INSTRUCTIONS TO FOLLOW -> Extract the lines from the first line of the records below through the line containing "Click the GSM6893075 track name", inclusive, and reproduce them exactly as written.
+++ DATASET EXTRACT +++
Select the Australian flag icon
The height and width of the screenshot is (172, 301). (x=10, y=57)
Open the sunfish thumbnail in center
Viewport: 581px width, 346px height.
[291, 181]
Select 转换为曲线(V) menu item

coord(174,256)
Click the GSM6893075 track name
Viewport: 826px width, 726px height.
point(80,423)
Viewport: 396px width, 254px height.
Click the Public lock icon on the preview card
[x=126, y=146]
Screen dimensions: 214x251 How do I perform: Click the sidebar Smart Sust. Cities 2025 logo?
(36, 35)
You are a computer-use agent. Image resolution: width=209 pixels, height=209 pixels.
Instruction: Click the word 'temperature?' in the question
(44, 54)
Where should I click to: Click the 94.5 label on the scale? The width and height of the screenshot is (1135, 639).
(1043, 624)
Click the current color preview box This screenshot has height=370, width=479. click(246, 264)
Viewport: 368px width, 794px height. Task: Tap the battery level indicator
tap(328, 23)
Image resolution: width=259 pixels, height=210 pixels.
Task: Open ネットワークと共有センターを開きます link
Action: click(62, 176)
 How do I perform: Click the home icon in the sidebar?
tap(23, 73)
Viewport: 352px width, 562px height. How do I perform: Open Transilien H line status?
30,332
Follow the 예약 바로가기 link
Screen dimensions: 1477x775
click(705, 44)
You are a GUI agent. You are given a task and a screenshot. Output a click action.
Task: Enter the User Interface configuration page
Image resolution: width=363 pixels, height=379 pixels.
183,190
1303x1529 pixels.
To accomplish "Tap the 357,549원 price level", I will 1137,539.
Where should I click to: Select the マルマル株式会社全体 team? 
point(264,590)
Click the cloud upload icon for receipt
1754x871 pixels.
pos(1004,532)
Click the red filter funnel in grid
+++
SOLUTION FOR THIS PROBLEM ->
Select the Australian flag icon
The height and width of the screenshot is (172, 301). (x=10, y=57)
Open the sunfish thumbnail in center
Viewport: 581px width, 346px height.
[291, 181]
Select 转换为曲线(V) menu item

coord(174,256)
Click the GSM6893075 track name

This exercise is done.